White went there to take money and drugs after he recently fought with the victim over a drug sale. The victim, who was armed and wearing body armor, shot at White first. White shot back several times – hitting him once in the arm and twice in the chest – before fleeing.

The victim was taken to a hospital in Bangor via helicopter in critical condition but survived. Several schools were put in lockdown while police searched for White. Once arrested, he told them he had acted in self-defense but had “shot to kill,” according to court documents.

White was indicted and later found guilty on five charges – attempted murder, elevated aggravated assault, robbery, reckless conduct with a dangerous weapon and illegally possessing a firearm with a previous felony conviction.

The Maine Supreme Judicial Court vacated that conviction Tuesday and ordered a new trial, saying Collins’ office made two “improper” statements during White’s seven-day trial in 2021.

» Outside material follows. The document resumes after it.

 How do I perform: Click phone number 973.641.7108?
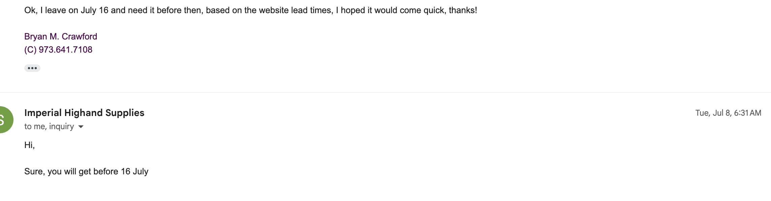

The court found that he acted improperly when he asked the jury in his opening statement “to hold the defendant accountable for his criminal actions,” because it was argumentative and alluded to drug crimes that White was not being tried for.

White’s defense attorney requested a mistrial at least twice, but the judge allowed the trial to continue after advising jurors not to consider the prosecutor’s comments.

Verne Paradie, the attorney handling White’s appeal, did not return a message left with his office.